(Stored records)
++++++++++++++++++++
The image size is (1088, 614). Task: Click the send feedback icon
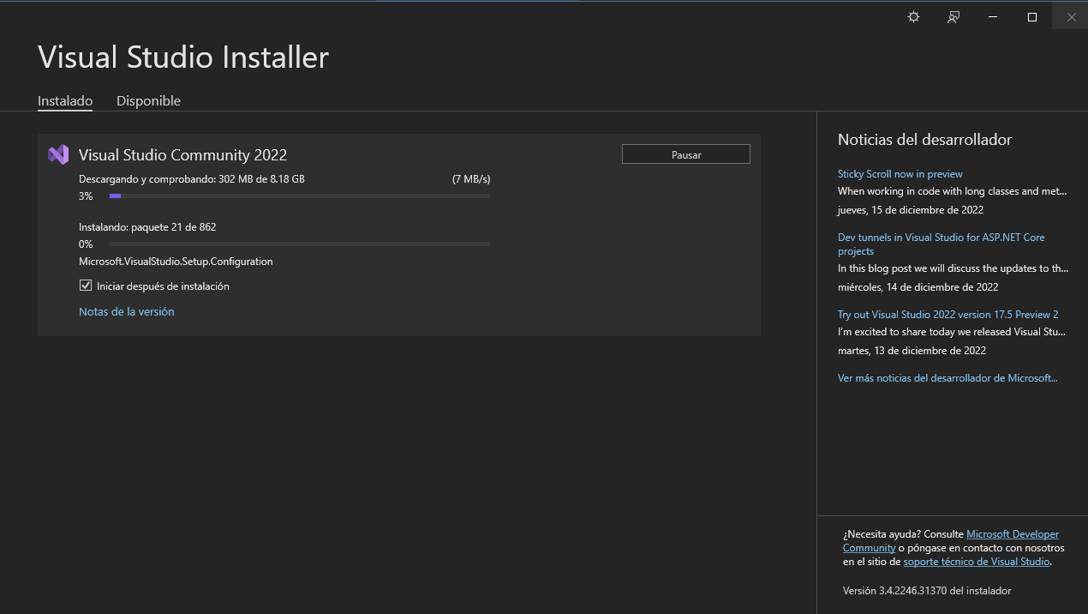coord(953,17)
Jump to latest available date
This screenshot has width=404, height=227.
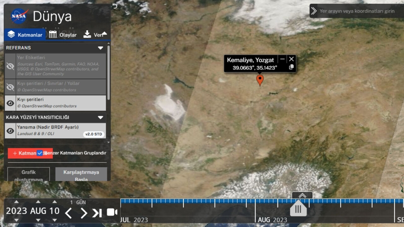pyautogui.click(x=97, y=213)
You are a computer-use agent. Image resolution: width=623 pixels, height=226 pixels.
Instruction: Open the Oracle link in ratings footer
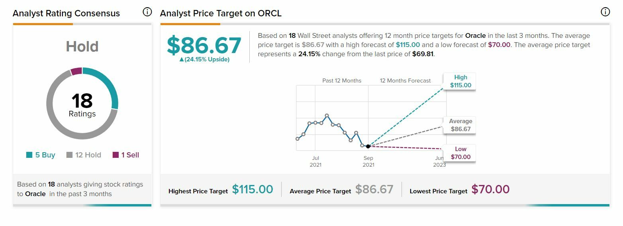click(x=35, y=194)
++++++++++++++++++++
Without including any pictures, copy every line above exactly.

* _EXERCISE RESULT_:
The image size is (1088, 614). Task: Click the send feedback icon
coord(953,17)
Jump to latest available date
This screenshot has width=404, height=227.
pyautogui.click(x=97, y=213)
You are a computer-use agent. Image resolution: width=623 pixels, height=226 pixels.
Instruction: Open the Oracle link in ratings footer
click(x=35, y=194)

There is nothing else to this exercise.